El goteo de escándalos que salpican al FC Barcelona parece no tener fin. A las graves implicaciones del ‘Caso Negreira’ se suma ahora un nuevo frente judicial que apunta a irregularidades en la gestión deportiva. El juez ha detectado indicios de la comisión de dos delitos en el polémico fichaje del delantero Antoine Griezmann, procedente del Atlético de Madrid, según explica El Mundo en una nueva primicia mundial.
La investigación se centra en la denuncia presentada en su día por el club colchonero, que acusó al FC Barcelona de haber negociado con el jugador a sus espaldas. Según la denuncia, el Barça mantuvo conversaciones y acuerdos con Griezmann entre febrero y marzo de 2019, un periodo en el que el delantero aún estaba blindado por una cláusula de rescisión de 200 millones de euros.
El Barcelona terminó abonando 120 millones de euros, la cantidad a la que bajó la cláusula el 1 de julio de 2019. Sin embargo, la clave del litigio reside en si el acuerdo fue cerrado o pactado con el jugador antes de esa fecha.

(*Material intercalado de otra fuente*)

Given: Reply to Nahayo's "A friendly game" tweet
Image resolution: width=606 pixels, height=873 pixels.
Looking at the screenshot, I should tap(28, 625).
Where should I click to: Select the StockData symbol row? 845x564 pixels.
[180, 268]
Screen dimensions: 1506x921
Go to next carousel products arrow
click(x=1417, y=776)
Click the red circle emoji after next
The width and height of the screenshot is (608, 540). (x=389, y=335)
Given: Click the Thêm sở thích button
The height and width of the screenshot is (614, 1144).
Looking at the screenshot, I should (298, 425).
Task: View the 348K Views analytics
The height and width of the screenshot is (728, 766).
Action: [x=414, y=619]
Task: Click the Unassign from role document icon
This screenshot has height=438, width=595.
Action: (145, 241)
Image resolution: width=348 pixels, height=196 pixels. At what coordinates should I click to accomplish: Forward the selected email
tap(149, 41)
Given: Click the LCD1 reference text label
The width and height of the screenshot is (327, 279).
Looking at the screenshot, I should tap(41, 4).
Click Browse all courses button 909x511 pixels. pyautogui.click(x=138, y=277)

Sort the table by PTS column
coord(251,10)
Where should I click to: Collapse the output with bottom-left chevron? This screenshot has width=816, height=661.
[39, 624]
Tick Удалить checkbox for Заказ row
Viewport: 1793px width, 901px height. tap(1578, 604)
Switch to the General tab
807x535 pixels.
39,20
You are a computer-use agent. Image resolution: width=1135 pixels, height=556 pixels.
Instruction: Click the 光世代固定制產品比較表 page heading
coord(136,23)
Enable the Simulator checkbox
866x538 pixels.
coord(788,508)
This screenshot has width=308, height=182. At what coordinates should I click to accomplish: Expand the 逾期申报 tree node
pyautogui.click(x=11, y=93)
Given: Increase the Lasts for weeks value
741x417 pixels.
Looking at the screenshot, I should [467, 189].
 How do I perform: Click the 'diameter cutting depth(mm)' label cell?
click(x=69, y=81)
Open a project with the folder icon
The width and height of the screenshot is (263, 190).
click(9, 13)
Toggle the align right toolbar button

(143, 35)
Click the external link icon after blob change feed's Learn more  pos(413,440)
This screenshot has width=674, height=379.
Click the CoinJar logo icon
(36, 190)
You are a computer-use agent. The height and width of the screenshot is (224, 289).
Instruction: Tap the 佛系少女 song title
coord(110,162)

Este nuevo frente judicial por presuntos delitos en la captación de jugadores añade otra capa de sombra a la gestión de la entidad catalana. La pregunta que se repite en el entorno del fútbol es la misma: ¿hasta cuándo continuarán los escándalos en Can Barça? El club se enfrenta a una situación institucional y deportiva insostenible, con su reputación gravemente dañada.